## Extract
>> Begin
Sure, and I'd call that bad code unless it exists because there are far more
considerations than sales tax. Either way I don't see how that is an example
of when to or not to leave a comment.

>Sure, the functionality to find that SalesTax number might take tens of
thousands of hours to create and cover a multitude of egde cases. Still with
proper context, structure, naming conventions, etc the why’s should be clear.

Again, that's just not true. I have a hard time imaging that you're a
professional engineer with real world experience if you've never found
yourself in a situation where variable names alone could not express the _why_
behind a piece of code.

>Elegant code is elegant when it encapsulates the why’s not just the how’s

Great, not always possible. For example:

    
    
      // We have a longer than normal backoff period on
      // timeouts here because device XYZ is a piece of junk
      // and randonly stops responding for minutes at a time
    

or

    
    
      // version 2 of the spec switched to an XML format and
      // allows the header to be anywhere above the root
      // element of the document (as a processing
      // instruction). We cannot define a reasonable min
      // header position/length. Just read the whole file.
>> End
## Exercise A
In the forum thread on code comments, what format did version 2 of the spec switch to?

## Entries supplied
>> Begin
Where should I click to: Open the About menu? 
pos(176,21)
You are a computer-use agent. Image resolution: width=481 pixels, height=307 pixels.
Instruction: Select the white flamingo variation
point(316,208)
>> End
>> Begin
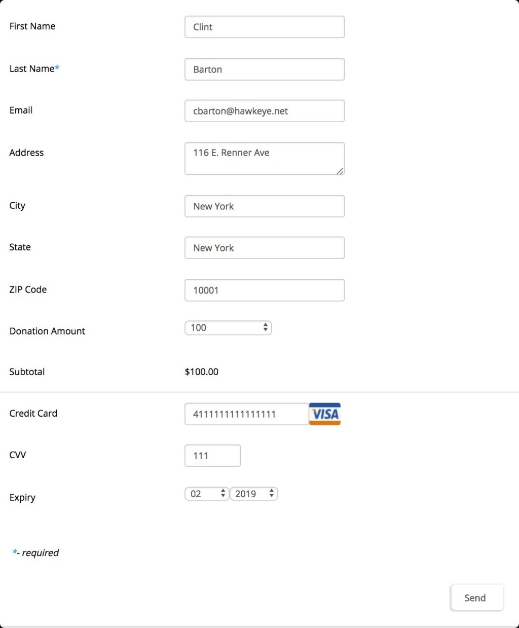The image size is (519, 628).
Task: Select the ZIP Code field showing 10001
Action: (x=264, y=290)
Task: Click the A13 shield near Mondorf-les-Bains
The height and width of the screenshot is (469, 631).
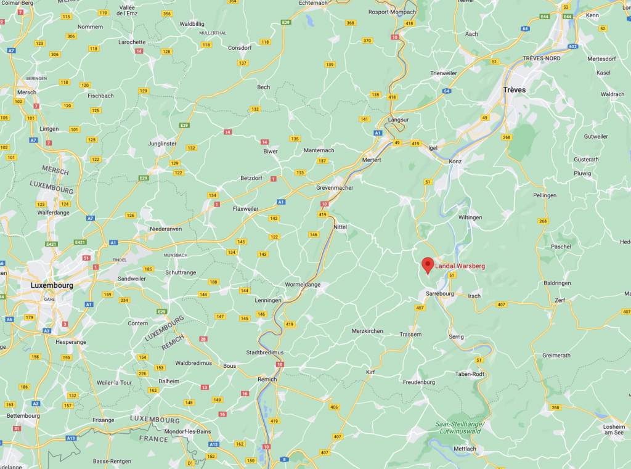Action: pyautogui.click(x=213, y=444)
>> End
## Exercise B
Please reproduce the stretch of the records from the line containing "Where should I" through the line containing "point(316,208)", without any changes.

## Exercise response A
An XML format.

## Exercise response B
Where should I click to: Open the About menu? 
pos(176,21)
You are a computer-use agent. Image resolution: width=481 pixels, height=307 pixels.
Instruction: Select the white flamingo variation
point(316,208)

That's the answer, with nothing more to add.